Many studies underline the role of SHIP2 as negative regulator of insulin signaling. ^{35 –37} Its overexpression reduces both insulin-stimulated mitogen-activated protein kinase and AKT activation, leading to downregulation of glucose uptake toward failed recruitment of GLUT4 in cell membrane and glycogen synthesis in 3T3-L1 adipocytes and L6 myotubes. ^{38 –40} Moreover expression of SHIP2 is greatly increased in the skeletal muscle and fat tissue of diabetic mice. ⁴¹

In addition, the SHIP2 gene (INPPL1) is localized in human chromosome 11q13–14, which is suggested to be linked to type 2 diabetes characterized by insulin resistance and hypertension. ^{42 –44} Therefore, SHIP2 could be involved in the pathogenesis of insulin resistance of type 2 diabetes mellitus in humans and also in the metabolic syndrome, in which insulin resistance represents the first step toward. ^{36,41 –43,45}

A study conducted by Kaisaki et al. ⁴⁵ shows a significant association between single-nucleotide polymorphisms (SNPs) of INPPL1 (rs2276047, rs9886, and an insertion/deletion in intron 1) and type 2 diabetes and metabolic syndrome in European populations. This finding was partly confirmed by another study conducted by Kagawa et al. in the Japanese population. ⁴⁶

Conclusion

Metabolic syndrome and AD constitute a worldwide problem, especially for Western societies, due to co-morbidity (mainly vascular), lifestyle (i.e., diet, exercise, smoking, alcohol), and increasing age. Considering the increasing data that have focused recently on the association between AD and metabolic syndrome, it could be speculated that AD could be a third form of diabetes. ²¹

Metabolic syndrome is a condition that predisposes to type 2 diabetes, which is characterized by systemic inflammation, insulin resistance, obesity, high cholesterol levels, and sedentary lifestyle, all conditions related to an increased risk for AD. ⁴⁷ Due to increasing age, prevalence of AD in Western industrialized populations will be higher in the future. Thus, new knowledge regarding molecular biology and epigenetics that would enable an early molecular diagnosis of dementia is welcome. ³

Discovery of new genes and proteins involved in physiological pathways can be crucial for the identification of altered mechanisms involved in the pathophysiology of AD and consequently in signaling pathways.
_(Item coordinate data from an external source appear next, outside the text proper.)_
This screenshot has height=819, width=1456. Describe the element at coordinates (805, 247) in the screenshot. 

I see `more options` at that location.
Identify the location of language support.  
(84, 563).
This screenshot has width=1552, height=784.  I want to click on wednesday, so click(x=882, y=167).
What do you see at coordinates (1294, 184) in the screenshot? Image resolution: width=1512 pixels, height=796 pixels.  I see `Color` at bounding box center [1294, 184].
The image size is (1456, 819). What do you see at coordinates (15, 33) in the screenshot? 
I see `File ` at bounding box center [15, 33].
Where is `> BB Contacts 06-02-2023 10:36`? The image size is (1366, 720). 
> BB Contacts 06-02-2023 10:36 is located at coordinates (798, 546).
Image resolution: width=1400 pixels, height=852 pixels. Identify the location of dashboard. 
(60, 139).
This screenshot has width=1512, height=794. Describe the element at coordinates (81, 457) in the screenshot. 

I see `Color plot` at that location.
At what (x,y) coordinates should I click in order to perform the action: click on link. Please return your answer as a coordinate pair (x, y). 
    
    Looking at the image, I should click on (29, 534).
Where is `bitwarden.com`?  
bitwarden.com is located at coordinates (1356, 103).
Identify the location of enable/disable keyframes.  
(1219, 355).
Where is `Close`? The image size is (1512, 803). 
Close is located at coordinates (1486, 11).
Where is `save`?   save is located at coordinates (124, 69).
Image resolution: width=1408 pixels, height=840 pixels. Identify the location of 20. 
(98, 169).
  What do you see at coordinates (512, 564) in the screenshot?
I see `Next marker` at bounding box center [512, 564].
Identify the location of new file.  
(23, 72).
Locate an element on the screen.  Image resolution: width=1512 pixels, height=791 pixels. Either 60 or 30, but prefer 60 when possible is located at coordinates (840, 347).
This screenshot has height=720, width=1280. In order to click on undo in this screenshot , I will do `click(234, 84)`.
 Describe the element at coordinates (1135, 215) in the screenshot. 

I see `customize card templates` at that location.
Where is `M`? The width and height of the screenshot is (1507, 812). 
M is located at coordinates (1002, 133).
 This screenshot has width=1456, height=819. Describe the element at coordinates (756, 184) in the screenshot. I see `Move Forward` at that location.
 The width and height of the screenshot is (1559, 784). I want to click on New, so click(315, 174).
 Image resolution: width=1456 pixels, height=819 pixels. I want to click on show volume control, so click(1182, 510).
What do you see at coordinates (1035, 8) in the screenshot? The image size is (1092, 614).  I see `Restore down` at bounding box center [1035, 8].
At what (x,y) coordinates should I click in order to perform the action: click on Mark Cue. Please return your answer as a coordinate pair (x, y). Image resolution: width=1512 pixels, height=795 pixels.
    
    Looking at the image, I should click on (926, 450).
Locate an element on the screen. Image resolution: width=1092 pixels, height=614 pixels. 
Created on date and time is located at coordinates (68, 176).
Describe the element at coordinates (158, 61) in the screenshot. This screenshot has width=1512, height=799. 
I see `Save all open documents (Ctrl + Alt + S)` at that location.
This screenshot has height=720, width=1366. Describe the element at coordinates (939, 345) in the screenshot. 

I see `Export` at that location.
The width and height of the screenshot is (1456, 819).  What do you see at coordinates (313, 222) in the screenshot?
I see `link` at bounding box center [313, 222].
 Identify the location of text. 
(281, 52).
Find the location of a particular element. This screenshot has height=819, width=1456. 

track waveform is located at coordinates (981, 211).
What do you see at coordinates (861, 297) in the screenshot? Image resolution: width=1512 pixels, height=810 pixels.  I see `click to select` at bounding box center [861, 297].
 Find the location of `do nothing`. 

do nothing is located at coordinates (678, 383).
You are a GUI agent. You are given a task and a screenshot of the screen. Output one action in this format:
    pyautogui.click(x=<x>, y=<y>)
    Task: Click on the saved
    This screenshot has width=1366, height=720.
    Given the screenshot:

Such discoveries would allow finding new target proteins, developing new molecular risk profile for diagnosis and prevention, and planning early interventions. ⁶ In this regard, we are extending previous research on the association of INPPL1 SNPs and metabolic syndrome to AD. With this aim, we are conducting a case–control study evaluating the putative association between INPPL1 SNPs and AD. Preliminary results obtained show a trend toward association of these SNPs with AD, thus strengthening the hypothesis of a close relationship among AD, metabolic syndrome, and diabetes.